One of the pieces that I recorded was a performance of Stravinsky's Histoire du Soldat in English.  I'd never heard the piece or even heard of it before I recorded it, but I immediately fell in love with it, and I played for myself repeatedly.  "Down the hot and dusty road, tramps a soldier with his load."
Last night while I was ironing my summer shirts, in preparation for putting them away for the short winter, I took out the LP that I  bought when I was in college of a performance of L'Histoire du soldat in French, narrated by Jean Cocteau, with the devil played by Peter Ustinov.  It had been years since I'd listened to that music, and I was immediately swept away by its brilliance, energy, and rhythms.  Stravinsky attained richness of timbre by using high and low instruments with nothing in between: clarinet, bassoon, violin and bass, etc.
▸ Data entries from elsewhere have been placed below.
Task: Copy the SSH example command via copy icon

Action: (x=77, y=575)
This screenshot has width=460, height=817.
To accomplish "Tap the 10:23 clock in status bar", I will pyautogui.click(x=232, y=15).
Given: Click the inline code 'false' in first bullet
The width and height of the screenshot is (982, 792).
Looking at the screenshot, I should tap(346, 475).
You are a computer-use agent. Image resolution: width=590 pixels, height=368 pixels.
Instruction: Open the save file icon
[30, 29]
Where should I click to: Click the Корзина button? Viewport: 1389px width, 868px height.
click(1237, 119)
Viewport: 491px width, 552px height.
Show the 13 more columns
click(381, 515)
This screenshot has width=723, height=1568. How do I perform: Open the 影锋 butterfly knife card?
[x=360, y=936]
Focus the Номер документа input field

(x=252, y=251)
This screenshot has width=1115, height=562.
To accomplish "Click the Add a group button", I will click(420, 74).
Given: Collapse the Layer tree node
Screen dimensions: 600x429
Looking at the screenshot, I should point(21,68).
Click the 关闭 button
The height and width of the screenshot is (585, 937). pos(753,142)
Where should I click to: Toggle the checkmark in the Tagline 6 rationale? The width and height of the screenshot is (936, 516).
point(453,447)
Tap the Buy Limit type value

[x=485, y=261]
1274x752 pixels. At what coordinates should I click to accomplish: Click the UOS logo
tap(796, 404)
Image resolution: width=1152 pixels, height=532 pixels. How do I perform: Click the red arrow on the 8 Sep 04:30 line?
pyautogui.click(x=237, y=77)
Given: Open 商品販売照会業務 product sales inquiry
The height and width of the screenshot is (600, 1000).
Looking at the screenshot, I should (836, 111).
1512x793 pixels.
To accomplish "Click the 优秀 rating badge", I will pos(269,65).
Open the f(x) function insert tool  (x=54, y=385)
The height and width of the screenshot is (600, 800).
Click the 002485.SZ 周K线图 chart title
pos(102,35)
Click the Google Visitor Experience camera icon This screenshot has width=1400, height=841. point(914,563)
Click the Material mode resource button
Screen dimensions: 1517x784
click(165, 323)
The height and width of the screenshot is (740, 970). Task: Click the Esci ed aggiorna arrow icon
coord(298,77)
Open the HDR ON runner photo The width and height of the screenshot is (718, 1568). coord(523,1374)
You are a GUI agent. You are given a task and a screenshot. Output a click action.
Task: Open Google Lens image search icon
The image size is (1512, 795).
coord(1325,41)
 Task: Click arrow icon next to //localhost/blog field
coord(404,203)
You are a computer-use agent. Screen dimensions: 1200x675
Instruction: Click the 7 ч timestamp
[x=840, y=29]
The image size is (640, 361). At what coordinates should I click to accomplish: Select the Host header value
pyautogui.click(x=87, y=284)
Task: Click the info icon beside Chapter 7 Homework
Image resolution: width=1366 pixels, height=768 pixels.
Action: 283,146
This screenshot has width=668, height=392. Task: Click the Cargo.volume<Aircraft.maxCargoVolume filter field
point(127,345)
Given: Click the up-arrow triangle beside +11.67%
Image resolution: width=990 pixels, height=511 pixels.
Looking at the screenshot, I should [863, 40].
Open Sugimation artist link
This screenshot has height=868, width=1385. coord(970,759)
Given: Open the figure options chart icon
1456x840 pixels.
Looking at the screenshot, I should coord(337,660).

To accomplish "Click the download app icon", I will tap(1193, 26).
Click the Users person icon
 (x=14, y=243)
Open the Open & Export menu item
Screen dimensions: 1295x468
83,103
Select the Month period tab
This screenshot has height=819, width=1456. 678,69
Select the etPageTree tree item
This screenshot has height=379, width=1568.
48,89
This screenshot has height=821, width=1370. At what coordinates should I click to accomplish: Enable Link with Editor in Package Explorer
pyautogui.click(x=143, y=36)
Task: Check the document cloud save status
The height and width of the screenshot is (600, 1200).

So that a small ensemble could have, at times, almost an orchestral effect.
Could it be that such an innovative piece was composed more than 90 years ago?
And why is this a demonstration of complexity, aside from the complexity of the piece itself?
Because so much time has gone by since I first heard that music, and my experience of life and of music is so much richer now.  On the other hand, I'll never have the sense of enthusiastic surprise that I felt when I was fifteen or so upon the discovery of Stravinsky and his music.
And think of the careers of Stravinsky himself, of Cocteau, of Ustinov, of the musicians who performed, of the conductor, the performance history of the piece, what it meant when first performed in 1918, right after World War I, in the throes of the Russian Revolution, and what it meant in the early 1950s, when the recording I have was made, and what it means today, after so much more music has been made and so much more history has happened.
The music, even while you listen to it, only goes so far in unifying your life.  Your mind wanders, you may imagine the ballet, you may think, if only I played clarinet well enough to perform that piece.  Two people listen to it, together in the same room, and they have entirely different resonances in their hearts.

1 comment:

Unknown said...

Really wonderful. A tour de force of man who has come of age.